Nel calcio di oggi, con il prepotente ingresso delle tv a pagamento e per motivi legati soprattutto al business, si favorisce evidentemente lo spettacolo, il gol e quindi, inevitabilmente gli attaccanti e le regole, in questi anni, sono state mutate proprio in questa direzione, finalizzate esclusivamente a favorire l’appetibilità televisiva. Basti pensare alla regola dell’espulsione sulla chiara occasione da gol, sulla gestione dei cartellini, su retropassaggio da difensore al portiere che consentiva a quest’ultimo di raccogliere sempre il pallone con le mani, favorendo comunque il gioco ostruzionistico delle difese.
Altro fattore da considerare è rappresentato dal fatto che le partite, all’epoca di Maradona, erano decisamente più equilibrate. Non era insolito nel periodo d’oro del Barcellona di Messi, constatare risultati roboanti contro compagini come l’Osasuna o il Getafe, dei 6-1 dove Messi avrebbe realizzato 3 o 4 reti. Ebbene nel periodo di Maradona per vincere 1-0 contro l’Ascoli c’era da penare considerando che lo stesso Ascoli, poi retrocesso nel campionato 1989-90, annoverava tra le proprie fila giocatori come Casagrande, uno dei centravanti della nazionale brasiliana, il Tornio, retrocesso nel campionato 1988-89 giocava con Muller centravanti, anch’egli nella batteria degli attaccanti brasiliani presentatisi da favoriti al mondiale di Italia ‘90; nelle file del Lecce giocavano i campioni del mondo Barbas e Pasculli mentre nella retrocessa Cremonese del campionato 1989-90 giocava Dezotti che il mese di luglio successivo, avrebbe disputato la finale mondiale a Roma contro la Germania proprio al fianco di Maradona.
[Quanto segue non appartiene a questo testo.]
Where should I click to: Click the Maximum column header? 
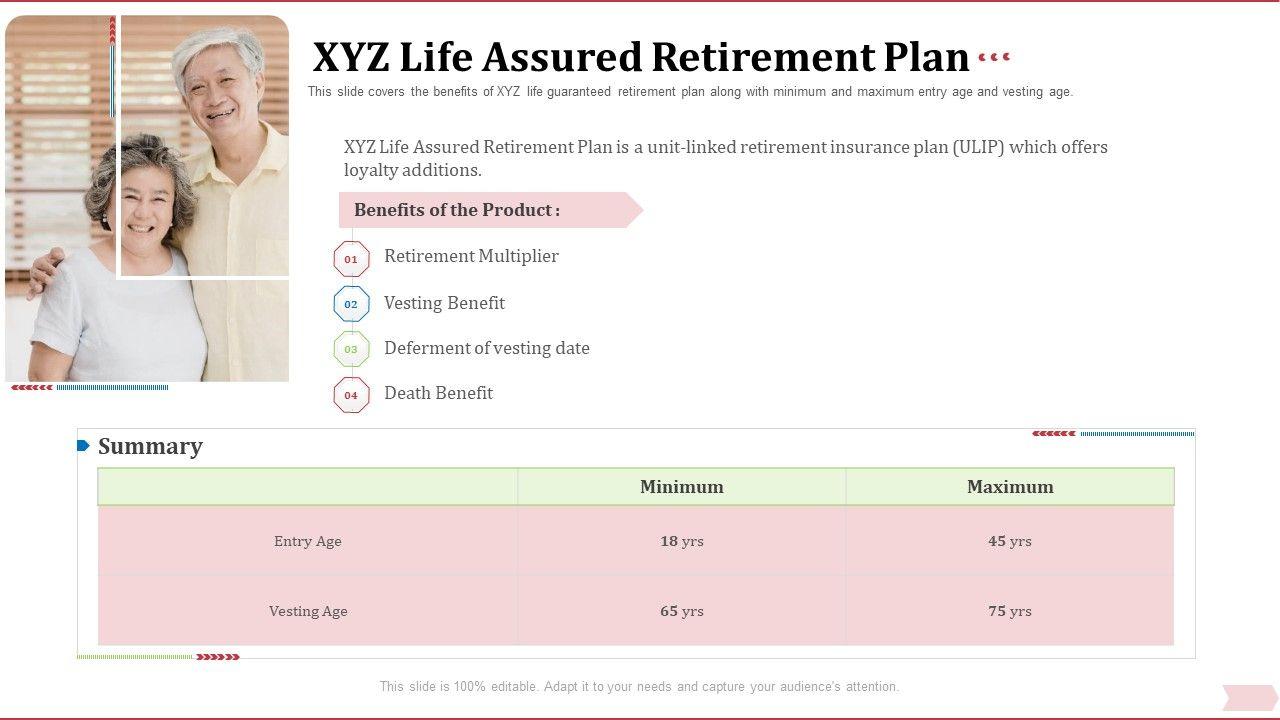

Gli esempi potrebbero essere a decine ma tutti finalizzati a comprendere quanto più difficili e competitive fossero gli incontri di allora.
Ricordiamo, infine, come le condizioni ambientali fossero decisamente meno favorevoli e i progressi nel campo della tecnologia abbiano agevolato la preparazione atletica e fisica dei calciatori; Maradona riusciva in quello in cui non riesce Messi adesso con un pallone pesante qualche chilogrammo in più e che le palestre attuali e la computerizzazione consentono di sviluppare muscoli che non si sapeva neanche di avere.
Per vincere a Barcellona, contesto già abituato a vincere a mani basse sempre e ovunque, con affianco i vari Iniesta, Xavi, Xavi Alinso, non sarebbe Stata necessaria alcuna rivoluzione ma seguire l’andamento solito, abitudinario della storia stessa. Per vincere a Napoli, invece, occorreva qualcosa che andasse oltre la rivoluzione, e quel qualcosa Maradona l’ha reso possibile. Questo l’ha reso una leggenda.